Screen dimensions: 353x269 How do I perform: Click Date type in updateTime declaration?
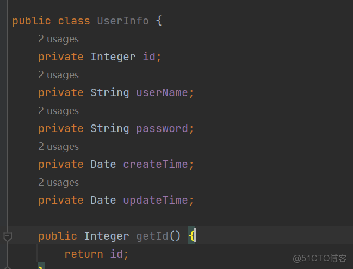click(103, 200)
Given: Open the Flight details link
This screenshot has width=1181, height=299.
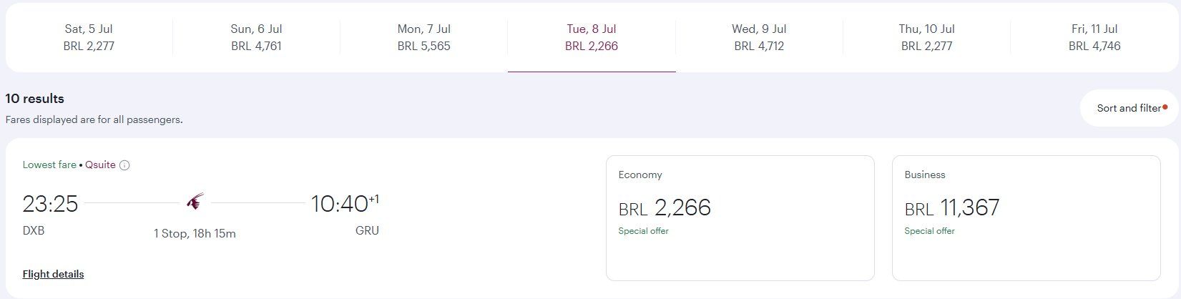Looking at the screenshot, I should 53,274.
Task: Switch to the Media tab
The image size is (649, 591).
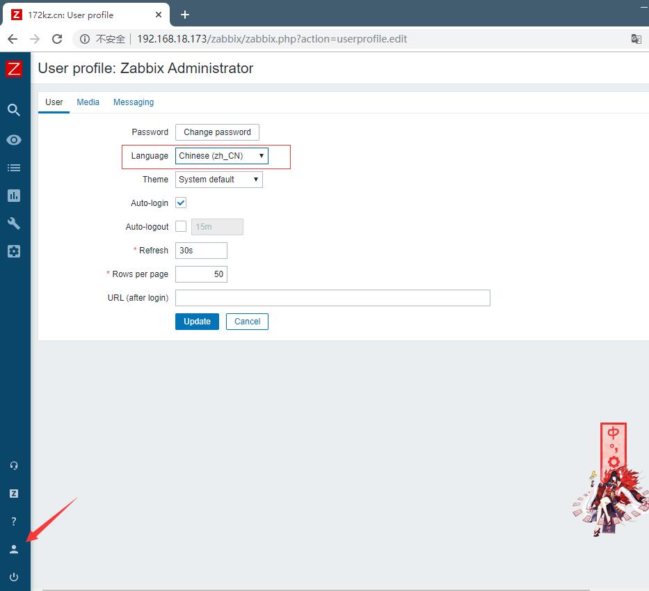Action: pyautogui.click(x=88, y=102)
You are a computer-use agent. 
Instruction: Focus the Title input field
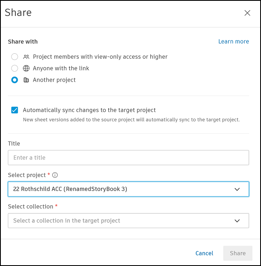pos(128,157)
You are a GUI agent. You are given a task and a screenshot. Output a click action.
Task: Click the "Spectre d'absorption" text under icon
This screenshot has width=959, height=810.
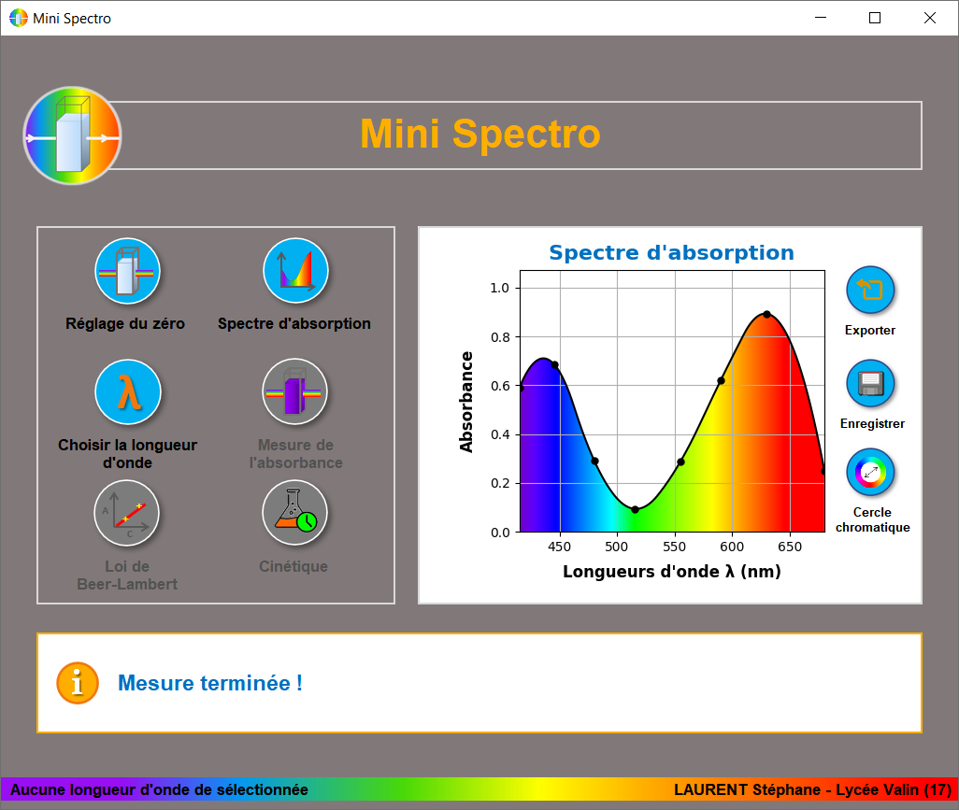pos(294,324)
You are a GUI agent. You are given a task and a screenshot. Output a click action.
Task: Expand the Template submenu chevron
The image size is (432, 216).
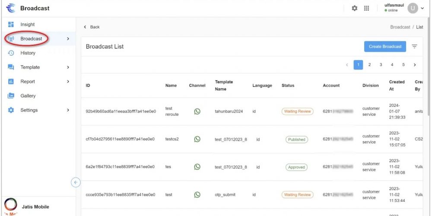(68, 67)
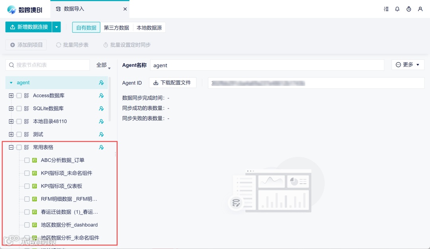
Task: Open the 更多 dropdown menu
Action: [x=407, y=64]

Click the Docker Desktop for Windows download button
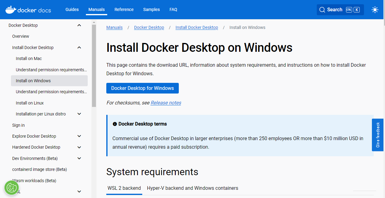[142, 88]
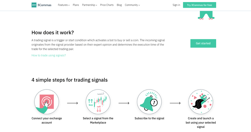
Task: Click the 4 simple steps heading
Action: pyautogui.click(x=69, y=80)
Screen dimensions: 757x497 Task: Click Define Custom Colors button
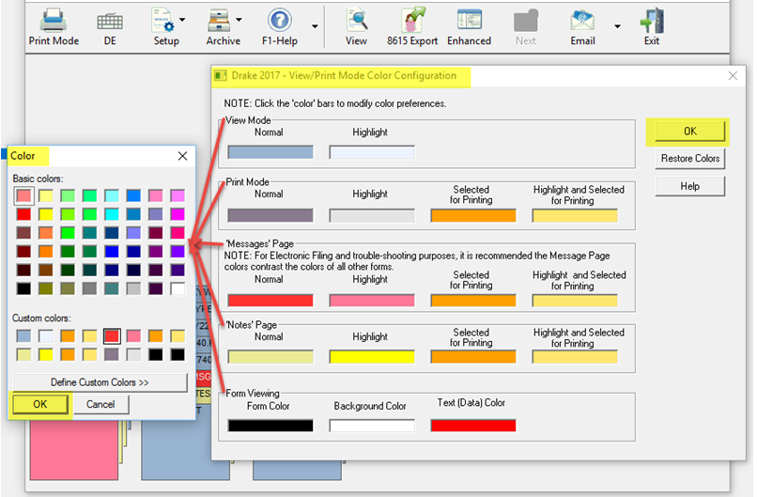(100, 382)
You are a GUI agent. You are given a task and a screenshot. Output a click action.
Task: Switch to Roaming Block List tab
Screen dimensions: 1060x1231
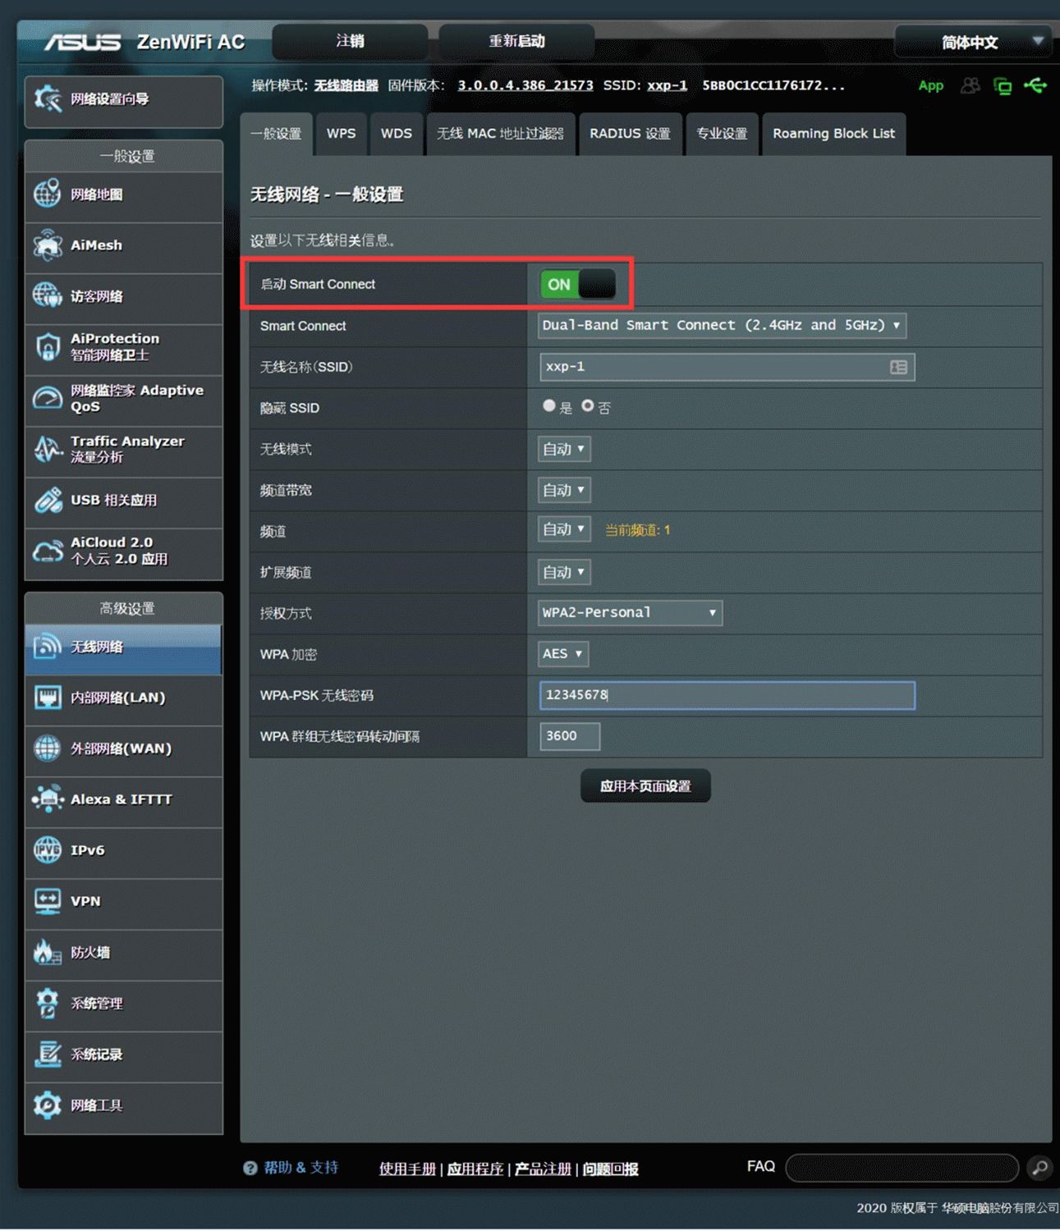tap(833, 134)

+++

## REQUIREMENT
A complete answer gives every line of the data that includes "Switch".

## RESULT
Task: Switch to the Media tab
Task: Switch to Roaming Block List tab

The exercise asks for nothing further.